Llego finalmente a Donosti. Me reúno con mi prima Marta, manteniendo la distancia. Tras múltiples llamadas, logramos contactar con alguien que puede ayudarnos. El plan: en 10 minutos debemos llegar al centro de salud para una PCR.
Corremos hasta allí. Me hacen entrar. Salgo escasos minutos después tras haberme tomado la muestra.
El siguiente paso: mi prima debe llevarme en coche a un hotel que acoge casos como el mío en el municipio de Aránzazu, a unos 83 km de San Sebastián.

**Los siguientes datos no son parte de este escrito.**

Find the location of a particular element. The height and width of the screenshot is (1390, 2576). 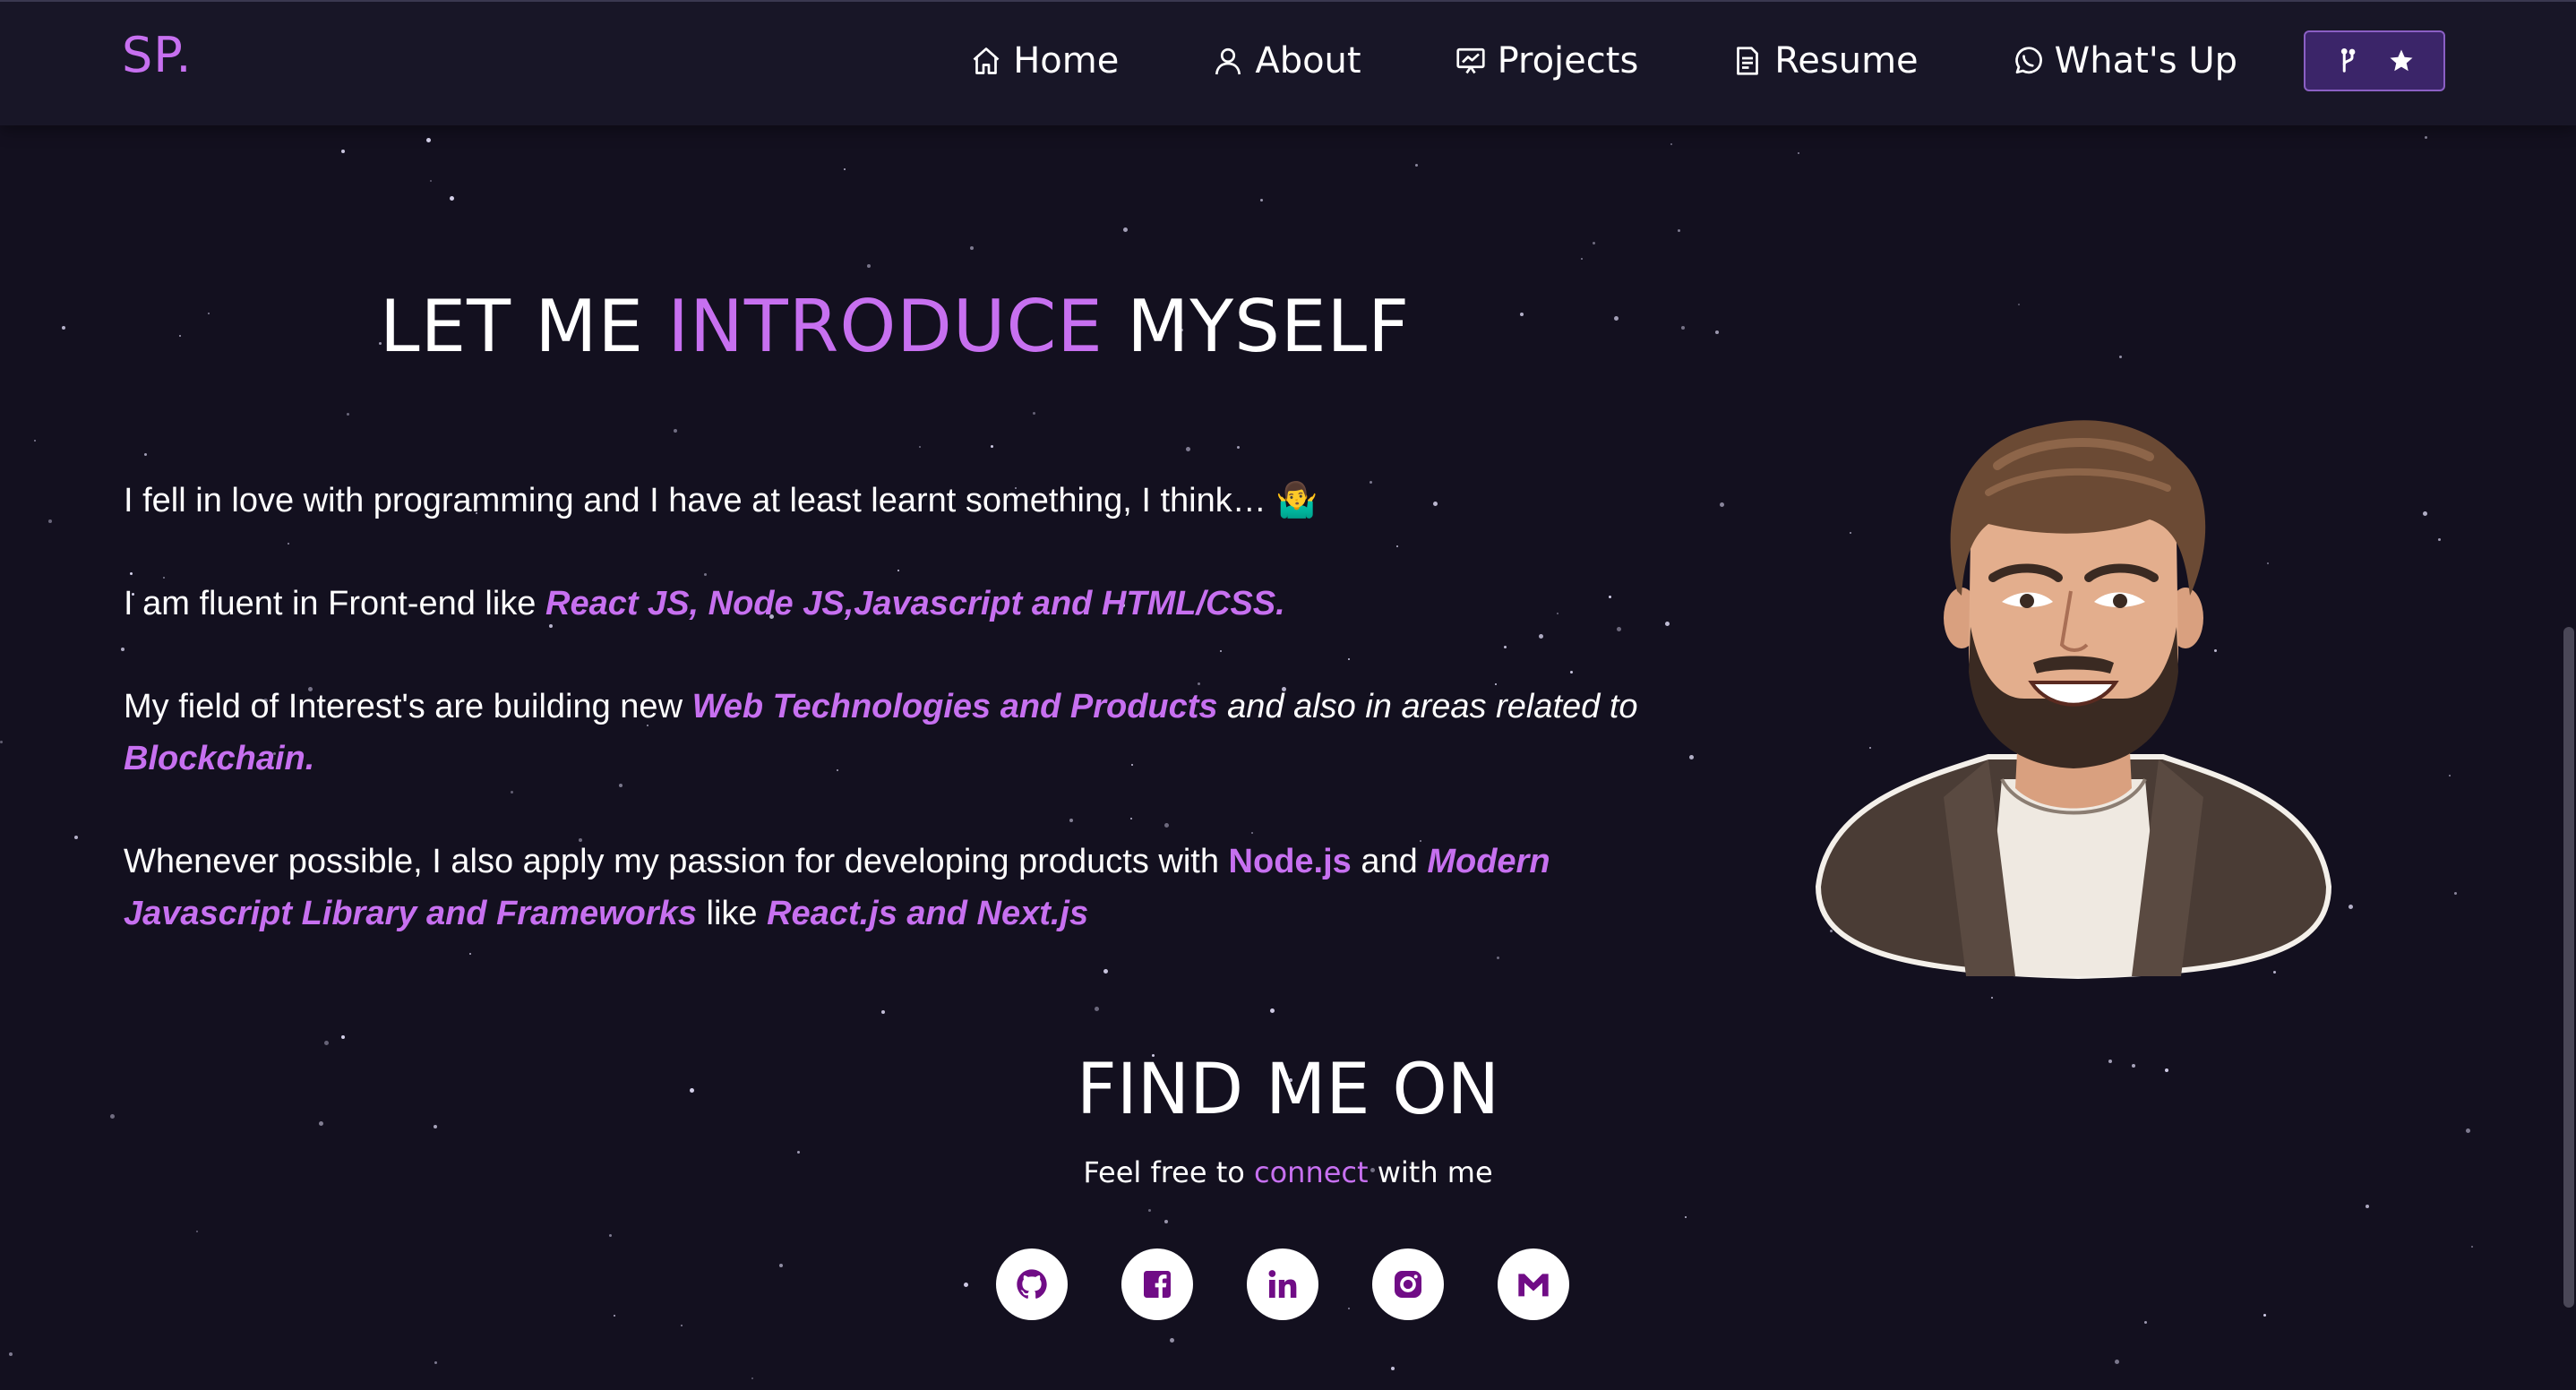

find-sub-accent: connect is located at coordinates (1312, 1172).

Debería quedarme allí confinada, esperando los resultados, que tardarían entre uno y dos días.
Subimos al coche. Yo, en el asiento trasero con doble mascarilla, rumbo a un destino desconocido. Casi dos horas de trayecto por carreteras serpenteantes, aldeas de piedra y bosques de ensueño.
Finalmente, llegamos. El camino termina en un paraje aislado, a gran altitud, brotando entre la niebla. El pueblo, al borde de una ladera, frente a un valle de macizos rocosos, parece suspendido en el tiempo.
Frente a nosotras, se erige un edificio de arquitectura vanguardista: el Santuario de Aránzazu. Imponente. Silencioso. Rodeado de abismos y acantilados. Caminamos bordeándolo, hipnotizadas. Subimos la cuesta hasta llegar a una terraza-mirador. Me muero por sentarme allí con un café. Pero sigo presa de la situación.
Una lugareña nos indica el “hotel de los infectados”. El recepcionista me explica, a distancia, los pasos a seguir. Me entrega una mascarilla, un termómetro, unas instrucciones y la llave de la habitación 302.
Me despido de mi prima. Me encierro.